Extracting Data from Blood Pressure Device Photos into Using Flutter + LLMs
This project was designed specifically for extracting structured blood pressure readings
from photos of a blood pressure device screen. A lot of home blood pressure monitors can display your history, but don’t offer a clean way
to export measurements—no CSV, no API, sometimes not even Bluetooth. The result is a common friction point:
the data is “there,” but trapped on the device.
This project is an attempt to bridge that gap using a Flutter app plus an OpenAI-powered vision/LLM pipeline to turn
screen photos into reliable, searchable records.
The Use Case: When the Data Exists, But You Can’t Export It
The core workflow is simple:
- Take a photo of the blood pressure device’s screen (e.g., the “history” screen showing SYS/DIA/Pulse + date/time).
- Let the app interpret what’s on the screen.
- Save the result as structured data so it can be searched, reviewed, and (eventually) exported.
I’m not trying to “diagnose” anything—this is about data acquisition and personal record keeping
when your hardware doesn’t provide an export mechanism.
Mobile App using Flutter
A mobile app is a great fit for this kind of tool because the photos are on the phone.
- Take mulitple days photos and extract all in batch process.
- View the results on the phone and edit them as required if the LLM doesn’t extract the data correctly.
- After data extraction and review the data is exported to OneDrive on the mobile device to be synced to laptop where it is incorporated in fitness and health analytics.
The app itself is intentionally “product-like” even though it’s a personal project: an image gallery of captured screens,
a detail page where you can review what the system extracted, and settings that let me tune the extraction pipeline.
LLM Data Extraction
The hard part isn’t taking the photo—it’s dealing with real-world variation:
- Glare, blur, angle distortion
- Different fonts and screen layouts across devices
- Partial occlusion (hand/strap), low contrast, reflections
- Date/time formats that vary by region and device
Traditional OCR alone can work, but it can also fail in frustrating ways—especially when the image quality isn’t ideal.

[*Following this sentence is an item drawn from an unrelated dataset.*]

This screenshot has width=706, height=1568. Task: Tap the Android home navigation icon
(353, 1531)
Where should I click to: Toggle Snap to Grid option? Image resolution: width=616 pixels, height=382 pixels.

The approach I’m exploring uses an LLM with vision to:
- Identify the relevant fields (SYS, DIA, pulse, date/time) on a device screen
- Return a structured JSON object that’s easy for the app to store and validate
- Provide “best-effort” extraction with confidence signals and error handling
This is the key: instead of hoping OCR text “looks right,” I can ask the model to produce
a specific schema and then validate it in code.
Example of the Kind of Output I Want
{
"systolic": 123,
"diastolic": 78,
"pulse": 64,
"timestamp": "2026-01-26T07:42:00",
"source": "screen_photo",
"notes": "history entry 3 on screen",
"confidence": {
"systolic": 0.92,
"diastolic": 0.90,
"pulse": 0.81,
"timestamp": 0.76
}
}
Once I have data in a predictable shape, the app can do the rest: store it locally, show trends later,
and eventually export it.
LLM-Leveraged Development
I’m also using LLMs as part of the development process itself—this is a big part of what I’m excited about right now.
“LLM-leveraged development” (for me) looks like:
- Rapid prototyping of Flutter UI states and navigation flows
- Prompt iteration to stabilize extraction into a consistent schema
- Edge-case brainstorming (“what if the screen shows multiple readings?” “what if there’s no date?”)
- Refactoring help to keep the codebase clean as features evolve
- Test scaffolding for parsing and validation logic
The important nuance: I’m not outsourcing understanding. I’m using the model to shorten the path from
“idea” → “working iteration,” while keeping human judgment in the loop for architecture and correctness.